• Task to carry out:
From the records below, extract all the text exactly and leave the images behind.
:: Records provided ::
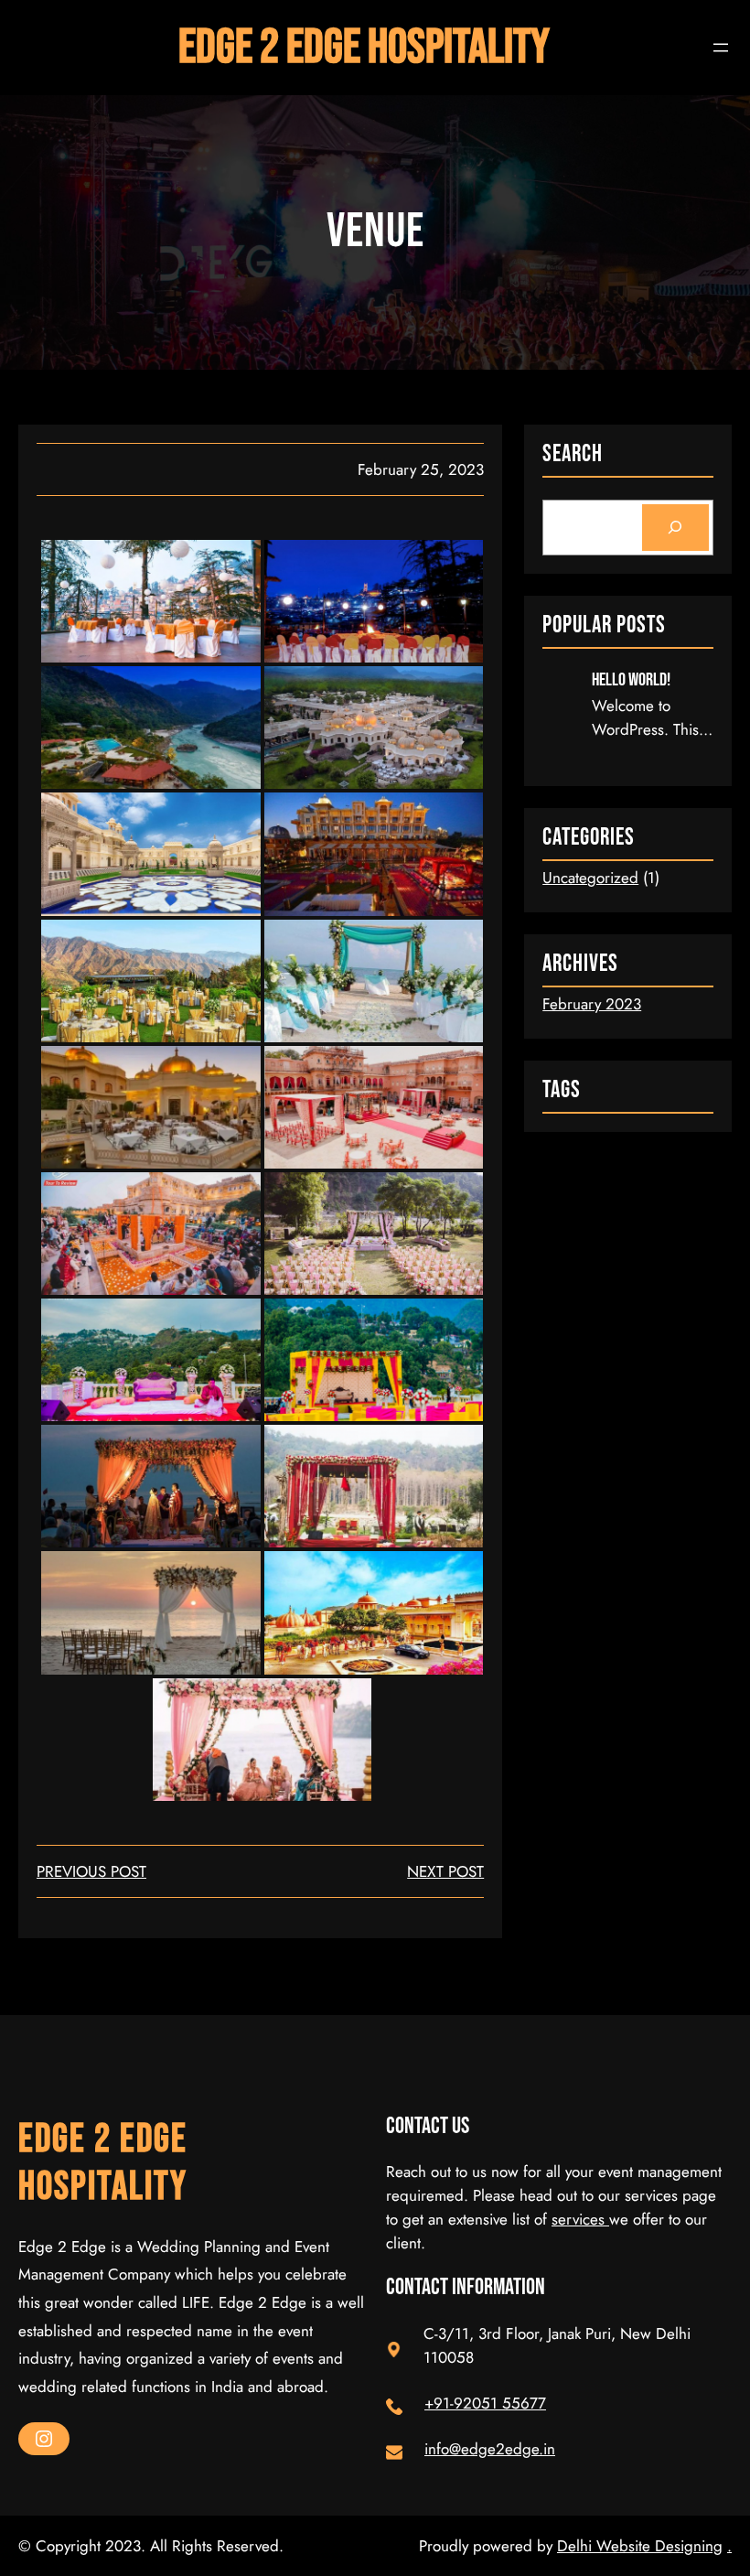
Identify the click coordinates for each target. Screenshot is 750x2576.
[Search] (675, 527)
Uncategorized (590, 878)
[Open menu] (721, 48)
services (580, 2219)
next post (445, 1871)
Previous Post (91, 1871)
:::
• Output for this exercise:
Identify the click coordinates for each target. Screenshot is 750x2576.
[Search] (675, 527)
Uncategorized (590, 878)
[Open menu] (721, 48)
services (580, 2219)
next post (445, 1871)
Previous Post (91, 1871)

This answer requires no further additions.